What the task asks =
An exact copy of the records is required, minus the pictures they hold.

[Stored items]
# # # # # # #
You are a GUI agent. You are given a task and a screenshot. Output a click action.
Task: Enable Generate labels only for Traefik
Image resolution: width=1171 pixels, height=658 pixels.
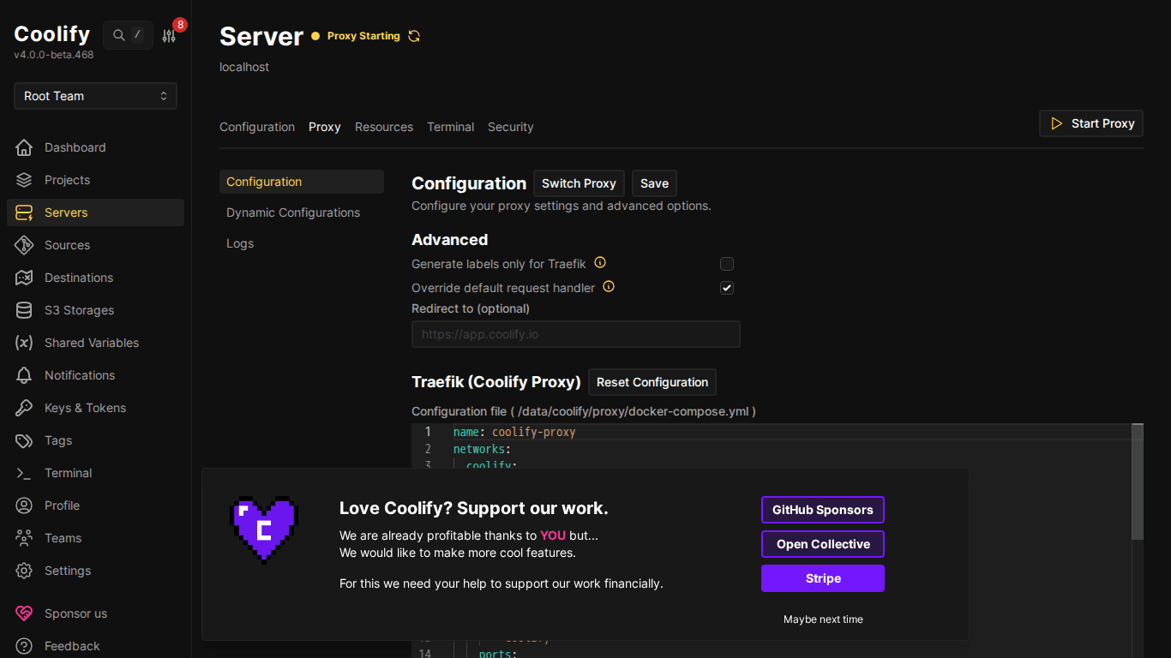pos(727,264)
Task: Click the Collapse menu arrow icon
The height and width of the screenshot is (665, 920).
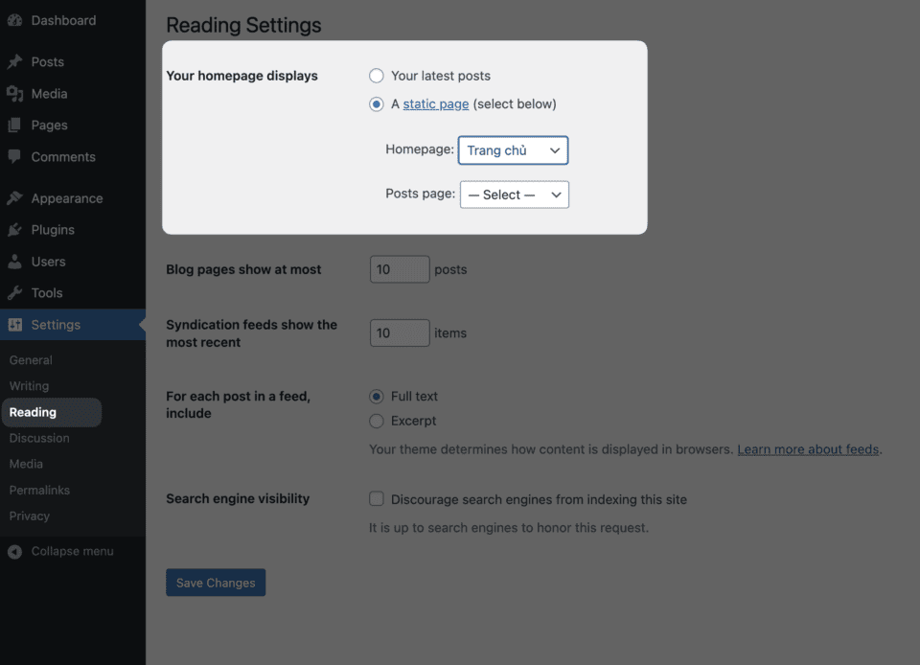Action: point(14,552)
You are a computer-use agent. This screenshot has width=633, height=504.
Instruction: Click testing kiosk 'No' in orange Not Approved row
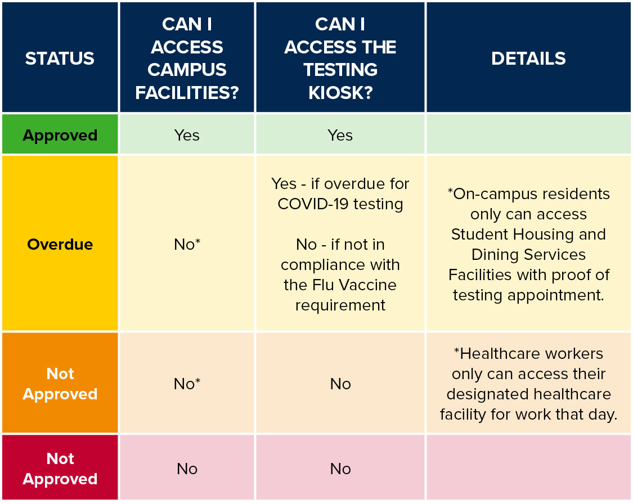click(x=340, y=384)
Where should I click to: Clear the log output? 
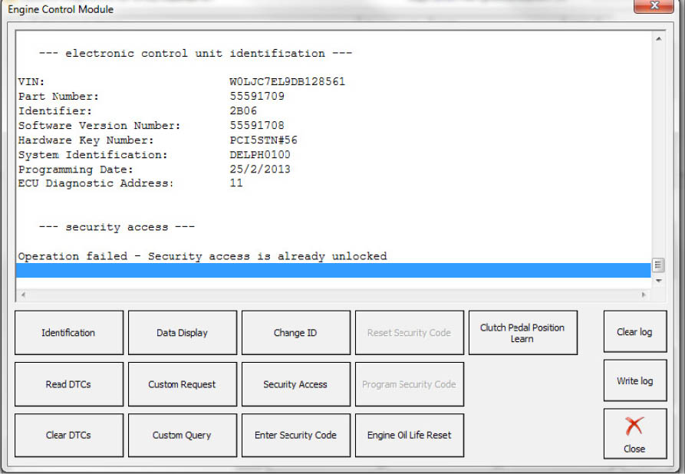(x=634, y=332)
# # # # # # #
Solution to this exercise =
You are a GUI agent. You are given a task and a screenshot. Output a click action.
Task: Enable Generate labels only for Traefik
Image resolution: width=1171 pixels, height=658 pixels.
pos(727,264)
Task: Click the Collapse menu arrow icon
The height and width of the screenshot is (665, 920).
Action: point(14,552)
You are a computer-use agent. This screenshot has width=633, height=504.
Instruction: Click testing kiosk 'No' in orange Not Approved row
click(x=340, y=384)
Where should I click to: Clear the log output? 
(x=634, y=332)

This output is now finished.